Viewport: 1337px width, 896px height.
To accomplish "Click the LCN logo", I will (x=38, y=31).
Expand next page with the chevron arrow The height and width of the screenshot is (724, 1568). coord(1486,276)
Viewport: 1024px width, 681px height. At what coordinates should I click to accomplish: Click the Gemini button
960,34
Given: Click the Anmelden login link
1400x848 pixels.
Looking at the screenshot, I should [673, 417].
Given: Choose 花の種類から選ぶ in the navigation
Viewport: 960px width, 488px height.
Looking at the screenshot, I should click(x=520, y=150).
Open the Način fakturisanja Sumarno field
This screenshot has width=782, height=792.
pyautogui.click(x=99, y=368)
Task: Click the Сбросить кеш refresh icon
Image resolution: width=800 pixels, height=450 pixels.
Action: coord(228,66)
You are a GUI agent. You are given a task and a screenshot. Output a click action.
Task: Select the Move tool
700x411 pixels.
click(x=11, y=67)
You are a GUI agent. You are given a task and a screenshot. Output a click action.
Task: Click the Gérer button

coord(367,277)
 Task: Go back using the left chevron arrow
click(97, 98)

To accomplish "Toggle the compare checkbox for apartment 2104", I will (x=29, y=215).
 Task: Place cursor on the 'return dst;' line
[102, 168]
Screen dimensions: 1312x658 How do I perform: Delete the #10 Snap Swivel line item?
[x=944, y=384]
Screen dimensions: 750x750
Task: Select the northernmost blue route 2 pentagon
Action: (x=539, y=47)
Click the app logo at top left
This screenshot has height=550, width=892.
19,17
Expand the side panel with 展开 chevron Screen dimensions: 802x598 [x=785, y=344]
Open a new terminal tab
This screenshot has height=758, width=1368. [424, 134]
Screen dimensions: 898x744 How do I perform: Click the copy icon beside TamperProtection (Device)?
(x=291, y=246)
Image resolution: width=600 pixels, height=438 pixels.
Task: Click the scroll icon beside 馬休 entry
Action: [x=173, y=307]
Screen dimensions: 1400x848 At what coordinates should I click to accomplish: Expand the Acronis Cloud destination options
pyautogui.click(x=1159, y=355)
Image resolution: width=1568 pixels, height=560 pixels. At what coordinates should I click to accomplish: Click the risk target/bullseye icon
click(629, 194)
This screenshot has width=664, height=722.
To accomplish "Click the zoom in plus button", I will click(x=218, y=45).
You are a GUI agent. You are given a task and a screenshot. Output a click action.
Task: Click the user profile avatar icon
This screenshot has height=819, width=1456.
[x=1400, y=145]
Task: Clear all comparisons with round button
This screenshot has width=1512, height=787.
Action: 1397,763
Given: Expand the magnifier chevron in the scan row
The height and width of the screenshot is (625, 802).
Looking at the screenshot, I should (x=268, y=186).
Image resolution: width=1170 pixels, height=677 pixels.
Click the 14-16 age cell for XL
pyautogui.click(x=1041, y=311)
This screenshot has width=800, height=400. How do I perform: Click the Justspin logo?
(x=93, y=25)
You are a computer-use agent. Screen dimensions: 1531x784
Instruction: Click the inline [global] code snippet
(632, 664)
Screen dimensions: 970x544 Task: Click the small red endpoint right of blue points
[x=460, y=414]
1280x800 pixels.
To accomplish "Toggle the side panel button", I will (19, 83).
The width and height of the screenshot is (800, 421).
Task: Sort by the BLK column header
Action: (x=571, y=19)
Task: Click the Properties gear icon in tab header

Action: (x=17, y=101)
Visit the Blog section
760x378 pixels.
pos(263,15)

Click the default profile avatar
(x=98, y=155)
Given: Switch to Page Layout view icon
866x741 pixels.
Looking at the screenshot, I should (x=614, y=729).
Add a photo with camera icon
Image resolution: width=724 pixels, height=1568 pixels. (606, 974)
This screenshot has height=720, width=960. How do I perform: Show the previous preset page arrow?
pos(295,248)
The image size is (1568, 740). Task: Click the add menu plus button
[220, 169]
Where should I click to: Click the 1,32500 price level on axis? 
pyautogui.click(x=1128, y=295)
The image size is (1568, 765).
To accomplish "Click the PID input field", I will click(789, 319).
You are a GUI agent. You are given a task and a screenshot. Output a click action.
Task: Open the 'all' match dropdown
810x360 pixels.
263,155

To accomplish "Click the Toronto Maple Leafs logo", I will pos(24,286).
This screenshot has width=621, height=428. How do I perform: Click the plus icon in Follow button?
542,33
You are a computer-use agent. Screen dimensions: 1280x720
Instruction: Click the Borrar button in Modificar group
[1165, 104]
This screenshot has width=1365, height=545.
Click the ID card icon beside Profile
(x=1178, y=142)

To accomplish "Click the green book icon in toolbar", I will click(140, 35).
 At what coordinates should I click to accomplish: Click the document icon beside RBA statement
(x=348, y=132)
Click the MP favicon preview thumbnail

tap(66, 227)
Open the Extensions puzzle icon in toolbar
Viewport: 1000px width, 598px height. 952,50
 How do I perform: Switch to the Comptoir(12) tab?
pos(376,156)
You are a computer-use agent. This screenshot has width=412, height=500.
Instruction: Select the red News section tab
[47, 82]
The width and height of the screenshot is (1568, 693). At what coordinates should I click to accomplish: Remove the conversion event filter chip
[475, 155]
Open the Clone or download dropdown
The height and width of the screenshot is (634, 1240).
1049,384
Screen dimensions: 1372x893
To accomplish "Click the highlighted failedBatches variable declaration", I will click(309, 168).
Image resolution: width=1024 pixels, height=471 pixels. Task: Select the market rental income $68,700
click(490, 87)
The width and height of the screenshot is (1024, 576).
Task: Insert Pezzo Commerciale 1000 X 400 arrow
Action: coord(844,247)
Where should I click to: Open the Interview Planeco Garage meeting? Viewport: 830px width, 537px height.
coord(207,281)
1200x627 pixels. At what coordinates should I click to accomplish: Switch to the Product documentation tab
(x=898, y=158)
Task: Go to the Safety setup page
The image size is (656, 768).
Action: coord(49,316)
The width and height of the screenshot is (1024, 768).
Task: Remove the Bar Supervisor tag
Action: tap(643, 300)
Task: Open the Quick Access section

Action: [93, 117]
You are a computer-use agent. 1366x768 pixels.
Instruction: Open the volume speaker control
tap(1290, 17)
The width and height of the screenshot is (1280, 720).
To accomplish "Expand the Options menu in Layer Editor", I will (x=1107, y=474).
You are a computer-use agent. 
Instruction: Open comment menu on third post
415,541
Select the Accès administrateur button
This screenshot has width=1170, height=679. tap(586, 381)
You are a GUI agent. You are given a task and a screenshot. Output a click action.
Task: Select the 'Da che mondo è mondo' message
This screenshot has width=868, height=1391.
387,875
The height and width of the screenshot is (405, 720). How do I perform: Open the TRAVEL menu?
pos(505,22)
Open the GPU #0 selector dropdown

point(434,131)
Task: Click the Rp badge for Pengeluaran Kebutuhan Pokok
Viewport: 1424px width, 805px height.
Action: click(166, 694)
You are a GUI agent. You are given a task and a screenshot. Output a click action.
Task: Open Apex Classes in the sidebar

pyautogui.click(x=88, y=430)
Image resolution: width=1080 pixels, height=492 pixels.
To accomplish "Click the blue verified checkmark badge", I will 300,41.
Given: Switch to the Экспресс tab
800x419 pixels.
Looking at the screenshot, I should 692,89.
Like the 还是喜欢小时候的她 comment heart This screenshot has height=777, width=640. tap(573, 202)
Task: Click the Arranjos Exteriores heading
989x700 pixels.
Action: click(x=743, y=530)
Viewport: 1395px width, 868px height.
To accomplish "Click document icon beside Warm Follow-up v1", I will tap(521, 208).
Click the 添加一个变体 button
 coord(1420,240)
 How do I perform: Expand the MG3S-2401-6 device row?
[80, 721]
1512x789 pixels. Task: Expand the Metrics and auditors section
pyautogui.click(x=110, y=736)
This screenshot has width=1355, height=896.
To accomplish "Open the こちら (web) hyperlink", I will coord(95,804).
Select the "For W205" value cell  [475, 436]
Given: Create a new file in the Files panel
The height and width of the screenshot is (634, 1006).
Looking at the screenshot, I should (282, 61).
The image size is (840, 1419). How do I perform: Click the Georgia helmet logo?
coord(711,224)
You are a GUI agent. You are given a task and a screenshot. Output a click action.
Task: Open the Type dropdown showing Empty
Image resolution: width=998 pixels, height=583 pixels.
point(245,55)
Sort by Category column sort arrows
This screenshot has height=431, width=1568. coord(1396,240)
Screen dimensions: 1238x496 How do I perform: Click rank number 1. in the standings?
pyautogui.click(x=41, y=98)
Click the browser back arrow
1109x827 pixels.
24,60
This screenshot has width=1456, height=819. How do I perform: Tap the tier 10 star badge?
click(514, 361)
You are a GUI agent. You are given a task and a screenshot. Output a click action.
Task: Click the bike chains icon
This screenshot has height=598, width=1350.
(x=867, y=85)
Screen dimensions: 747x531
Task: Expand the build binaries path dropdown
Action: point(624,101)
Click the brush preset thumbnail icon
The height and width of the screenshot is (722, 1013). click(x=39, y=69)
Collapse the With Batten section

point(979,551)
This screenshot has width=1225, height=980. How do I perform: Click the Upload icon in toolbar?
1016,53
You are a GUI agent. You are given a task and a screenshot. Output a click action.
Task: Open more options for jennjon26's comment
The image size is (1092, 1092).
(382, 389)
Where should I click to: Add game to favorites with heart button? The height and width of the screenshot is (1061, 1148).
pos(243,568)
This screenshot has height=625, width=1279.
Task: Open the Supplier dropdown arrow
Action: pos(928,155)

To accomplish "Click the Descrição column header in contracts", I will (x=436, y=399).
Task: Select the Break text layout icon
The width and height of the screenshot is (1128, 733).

**WHAT TO WORK ON**. Could you work out how many lines in the material contain the word "computer"? Reply with the number only.

**EXERCISE ANSWER**. 5